Have AI agents moved from assistants to autonomous hackers?

by Black Hat Middle East and Africa
on
Have AI agents moved from assistants to autonomous hackers?

A year is a long time in AI.

Last year, Forescout tested 50 AI models to see whether they could identify and exploit new vulnerabilities. The results placed clear limits on what these systems could do: 55% failed at basic vulnerability research tasks and 93% failed at exploit development. Even the strongest performers needed significant human effort, which made them closer to research assistants than independent operators.

The latest study suggests we’re now in a very different place. In this year’s benchmark tests, all of the 2026 models completed both vulnerability research tasks. Half produced a simple exploit autonomously. Two models, Claude Opus 4.6 and Kimi K2.5, completed the more complex exploit task as well. 

Forescout’s conclusion is balanced: some public models can now find and exploit vulnerabilities on their own, without elaborate prompting, which lowers the skill threshold for offensive work.

That doesn’t mean every model is ready for real-world offensive use. Performance still varies widely – false positives remain common, and only a small group handled the harder tasks well. All the same, the developments made in a year are significant. 

It’s an operational leap 

What makes this research really interesting is the move from chat-based prompting to agentic workflows. Forescout kept the original question in place (whether someone with limited experience could use AI to discover and exploit vulnerabilities) but changed the way the models worked. This time, the systems operated as agents inside Visual Studio Code, with access to a shell and analysis tools.

That made the test environment closer to how people actually work. Instead of asking a model for advice and piecing together the next step by hand, the agent could inspect code, use tools, test paths and keep moving through the task. And the difference shows up clearly in the results – tasks that were difficult in 2025 became achievable for a subset of models in 2026.

Forescout also pushed beyond benchmark exercises into a real software project, OpenNDS, which is used for captive portals in routers and Wi-Fi access points. Using single prompts, the RAPTOR agentic framework and custom extensions, the researchers found four new vulnerabilities – one of which had been missed in their earlier manual analysis. This suggests AI can already surface issues that skilled human researchers did not catch the first time.

Progress comes with caveats

The study avoids sweeping claims, and we appreciate that restraint. Every model in the harder OpenNDS testing produced at least one false-positive run. Claude Opus 4.6 delivered the strongest overall result, while other models produced mixed outcomes across repeated attempts. There’s progress, clearly – but reliability is uneven. 

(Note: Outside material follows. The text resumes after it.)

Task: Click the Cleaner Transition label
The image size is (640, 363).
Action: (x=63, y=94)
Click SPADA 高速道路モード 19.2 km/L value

Cost is also important. Forescout describes Claude Opus 4.6 as the strongest publicly available model it tested, with pricing of up to USD $25 per million output tokens. Open-source alternatives such as DeepSeek 3.2 were far cheaper and still handled basic tasks well, with all test tasks costing less than $0.70. That opens the door to hybrid workflows where one model handles broad analysis and another takes on harder exploitation work.

And there’s also a suggestion in the report that attacker behaviour has changed. In its review of underground communities, Forescout notes that interest has shifted away from niche underground AI products and toward commercial models, local open-source deployments and jailbreaks. Which means offensive AI capability is becoming easier to access through mainstream tools.

Preparing for a new wave of threat 

We think the most useful reading of this report is pragmatic and practical. AI has reached a point where some systems can carry out meaningful offensive security work with growing independence. That has consequences for patching speed, vulnerability management and asset visibility. It also raises the pressure on environments that already struggle with outdated or incomplete protections. 

Forescout’s message is focused on preparation. Organisations need stronger visibility across IT, OT, IoT and medical environments, faster patching cycles, and their own use of AI for defensive research. The leap from assistant to autonomous operator is beginning to show up in the data now – and we have to be ready for it.